▼▼▼

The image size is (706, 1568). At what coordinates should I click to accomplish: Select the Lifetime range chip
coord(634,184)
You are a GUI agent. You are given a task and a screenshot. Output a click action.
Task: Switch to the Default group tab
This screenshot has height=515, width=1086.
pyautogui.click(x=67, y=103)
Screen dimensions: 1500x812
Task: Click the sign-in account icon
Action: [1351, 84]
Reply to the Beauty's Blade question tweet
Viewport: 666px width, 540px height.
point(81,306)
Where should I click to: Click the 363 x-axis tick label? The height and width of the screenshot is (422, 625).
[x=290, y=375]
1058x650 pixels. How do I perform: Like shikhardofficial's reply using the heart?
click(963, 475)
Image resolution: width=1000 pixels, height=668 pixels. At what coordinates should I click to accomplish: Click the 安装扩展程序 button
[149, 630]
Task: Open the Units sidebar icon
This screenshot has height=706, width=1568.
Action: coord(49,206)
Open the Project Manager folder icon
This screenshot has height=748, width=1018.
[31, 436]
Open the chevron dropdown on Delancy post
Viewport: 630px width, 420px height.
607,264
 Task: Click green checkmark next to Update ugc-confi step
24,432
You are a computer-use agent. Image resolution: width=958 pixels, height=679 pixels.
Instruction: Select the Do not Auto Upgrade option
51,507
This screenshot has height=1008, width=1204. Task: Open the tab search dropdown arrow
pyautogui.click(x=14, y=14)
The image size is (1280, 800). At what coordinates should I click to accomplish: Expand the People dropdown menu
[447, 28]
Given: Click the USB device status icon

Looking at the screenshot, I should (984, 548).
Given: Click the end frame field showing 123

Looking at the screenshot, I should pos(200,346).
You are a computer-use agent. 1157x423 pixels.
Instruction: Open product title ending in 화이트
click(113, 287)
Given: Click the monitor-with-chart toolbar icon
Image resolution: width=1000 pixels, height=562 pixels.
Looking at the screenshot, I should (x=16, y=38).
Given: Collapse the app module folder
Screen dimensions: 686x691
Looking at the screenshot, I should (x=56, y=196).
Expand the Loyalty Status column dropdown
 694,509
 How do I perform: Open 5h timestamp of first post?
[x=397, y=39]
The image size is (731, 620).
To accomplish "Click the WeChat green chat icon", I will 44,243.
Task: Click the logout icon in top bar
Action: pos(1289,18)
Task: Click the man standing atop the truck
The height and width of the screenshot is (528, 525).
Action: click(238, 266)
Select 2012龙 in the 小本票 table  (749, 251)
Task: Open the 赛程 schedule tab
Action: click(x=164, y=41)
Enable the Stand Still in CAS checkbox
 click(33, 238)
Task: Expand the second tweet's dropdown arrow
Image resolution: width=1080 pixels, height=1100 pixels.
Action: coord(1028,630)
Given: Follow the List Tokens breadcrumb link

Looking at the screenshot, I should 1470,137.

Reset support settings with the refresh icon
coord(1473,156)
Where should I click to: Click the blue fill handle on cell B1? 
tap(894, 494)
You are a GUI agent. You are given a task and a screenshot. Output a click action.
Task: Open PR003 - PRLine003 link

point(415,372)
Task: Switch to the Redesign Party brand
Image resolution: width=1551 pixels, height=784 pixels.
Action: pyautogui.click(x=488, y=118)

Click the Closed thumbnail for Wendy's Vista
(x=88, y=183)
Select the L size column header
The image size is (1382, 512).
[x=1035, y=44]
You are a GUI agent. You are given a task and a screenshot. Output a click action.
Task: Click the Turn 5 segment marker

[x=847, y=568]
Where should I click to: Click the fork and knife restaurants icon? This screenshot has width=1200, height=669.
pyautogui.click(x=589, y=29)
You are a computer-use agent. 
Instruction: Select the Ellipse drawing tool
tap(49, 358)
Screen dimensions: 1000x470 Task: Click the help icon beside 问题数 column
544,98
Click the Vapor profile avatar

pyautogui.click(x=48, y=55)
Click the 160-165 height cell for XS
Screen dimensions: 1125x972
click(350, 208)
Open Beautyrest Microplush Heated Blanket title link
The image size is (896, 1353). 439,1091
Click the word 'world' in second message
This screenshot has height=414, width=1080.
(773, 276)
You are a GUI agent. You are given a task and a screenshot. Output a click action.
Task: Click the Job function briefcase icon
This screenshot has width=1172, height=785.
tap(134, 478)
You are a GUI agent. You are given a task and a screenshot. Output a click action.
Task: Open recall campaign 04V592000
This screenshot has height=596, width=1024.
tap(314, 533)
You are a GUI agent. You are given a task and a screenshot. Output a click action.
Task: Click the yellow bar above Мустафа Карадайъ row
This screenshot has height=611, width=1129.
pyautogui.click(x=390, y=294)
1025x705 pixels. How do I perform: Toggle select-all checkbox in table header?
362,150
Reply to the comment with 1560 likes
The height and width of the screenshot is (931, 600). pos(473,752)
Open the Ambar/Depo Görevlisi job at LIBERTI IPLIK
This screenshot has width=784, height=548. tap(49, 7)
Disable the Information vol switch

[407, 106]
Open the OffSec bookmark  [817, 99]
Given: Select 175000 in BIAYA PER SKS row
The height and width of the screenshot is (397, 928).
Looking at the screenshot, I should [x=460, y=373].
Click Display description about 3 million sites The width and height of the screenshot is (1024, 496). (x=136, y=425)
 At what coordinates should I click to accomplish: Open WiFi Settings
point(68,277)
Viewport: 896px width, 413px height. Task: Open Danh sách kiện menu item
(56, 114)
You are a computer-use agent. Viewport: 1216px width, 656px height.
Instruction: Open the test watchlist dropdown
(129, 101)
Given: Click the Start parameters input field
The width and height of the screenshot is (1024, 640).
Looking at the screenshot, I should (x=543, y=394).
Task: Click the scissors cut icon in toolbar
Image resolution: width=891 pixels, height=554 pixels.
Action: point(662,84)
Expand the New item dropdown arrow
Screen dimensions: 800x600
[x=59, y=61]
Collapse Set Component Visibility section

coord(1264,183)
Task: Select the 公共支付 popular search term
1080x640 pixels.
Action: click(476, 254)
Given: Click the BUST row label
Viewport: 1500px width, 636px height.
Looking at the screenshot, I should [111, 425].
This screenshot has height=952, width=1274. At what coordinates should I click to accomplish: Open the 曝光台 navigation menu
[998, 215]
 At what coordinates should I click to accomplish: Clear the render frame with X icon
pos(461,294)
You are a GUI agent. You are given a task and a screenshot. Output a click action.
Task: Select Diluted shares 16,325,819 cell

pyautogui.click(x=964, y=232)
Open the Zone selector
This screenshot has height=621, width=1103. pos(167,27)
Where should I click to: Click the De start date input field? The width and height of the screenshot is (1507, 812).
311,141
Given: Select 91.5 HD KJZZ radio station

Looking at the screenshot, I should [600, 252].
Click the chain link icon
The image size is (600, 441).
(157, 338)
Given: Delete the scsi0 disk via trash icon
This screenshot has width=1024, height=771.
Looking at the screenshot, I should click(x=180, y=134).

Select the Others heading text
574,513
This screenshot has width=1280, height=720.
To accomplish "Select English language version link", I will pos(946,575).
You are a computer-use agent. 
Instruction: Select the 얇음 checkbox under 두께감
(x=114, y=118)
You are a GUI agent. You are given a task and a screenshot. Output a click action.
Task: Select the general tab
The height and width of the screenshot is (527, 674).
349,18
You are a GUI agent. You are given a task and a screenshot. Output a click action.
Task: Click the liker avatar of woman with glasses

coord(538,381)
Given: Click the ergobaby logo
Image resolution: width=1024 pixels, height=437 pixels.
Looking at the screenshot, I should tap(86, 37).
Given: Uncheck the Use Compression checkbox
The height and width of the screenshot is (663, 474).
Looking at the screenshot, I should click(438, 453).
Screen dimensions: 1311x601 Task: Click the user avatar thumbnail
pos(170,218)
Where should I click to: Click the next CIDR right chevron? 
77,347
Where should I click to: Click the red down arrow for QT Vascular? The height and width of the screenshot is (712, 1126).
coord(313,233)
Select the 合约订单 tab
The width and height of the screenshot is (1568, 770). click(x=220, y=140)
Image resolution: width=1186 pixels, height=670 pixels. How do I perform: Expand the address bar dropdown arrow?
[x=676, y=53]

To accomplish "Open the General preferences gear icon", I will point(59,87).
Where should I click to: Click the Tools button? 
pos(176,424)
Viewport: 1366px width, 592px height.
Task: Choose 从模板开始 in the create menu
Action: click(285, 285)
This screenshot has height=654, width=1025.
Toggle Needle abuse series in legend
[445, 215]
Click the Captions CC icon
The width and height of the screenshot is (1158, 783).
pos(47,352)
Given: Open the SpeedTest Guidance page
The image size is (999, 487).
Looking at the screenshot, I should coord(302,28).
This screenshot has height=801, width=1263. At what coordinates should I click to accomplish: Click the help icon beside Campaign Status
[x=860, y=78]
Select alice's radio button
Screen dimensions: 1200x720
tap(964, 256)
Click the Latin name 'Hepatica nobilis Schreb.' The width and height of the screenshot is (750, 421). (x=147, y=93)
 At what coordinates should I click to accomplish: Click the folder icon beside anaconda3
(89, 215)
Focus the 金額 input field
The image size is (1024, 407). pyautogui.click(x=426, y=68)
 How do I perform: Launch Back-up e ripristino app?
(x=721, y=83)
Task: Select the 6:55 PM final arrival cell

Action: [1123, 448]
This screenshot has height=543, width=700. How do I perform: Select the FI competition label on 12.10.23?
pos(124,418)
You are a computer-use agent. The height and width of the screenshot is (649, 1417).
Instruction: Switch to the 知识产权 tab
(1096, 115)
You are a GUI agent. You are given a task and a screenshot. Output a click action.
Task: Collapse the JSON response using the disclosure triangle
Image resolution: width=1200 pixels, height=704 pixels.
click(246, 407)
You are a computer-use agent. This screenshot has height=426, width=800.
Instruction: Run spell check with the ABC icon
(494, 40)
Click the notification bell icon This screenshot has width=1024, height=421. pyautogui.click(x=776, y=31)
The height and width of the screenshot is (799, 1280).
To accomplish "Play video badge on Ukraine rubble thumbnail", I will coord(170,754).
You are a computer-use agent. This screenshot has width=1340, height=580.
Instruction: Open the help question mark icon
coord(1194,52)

▲▲▲

• DESCRIPTION OF THE TASK
Your task is to copy each line of the data above that holds "toolbar".

• EXERCISE OUTPUT
Given: Click the monitor-with-chart toolbar icon
Task: Click the scissors cut icon in toolbar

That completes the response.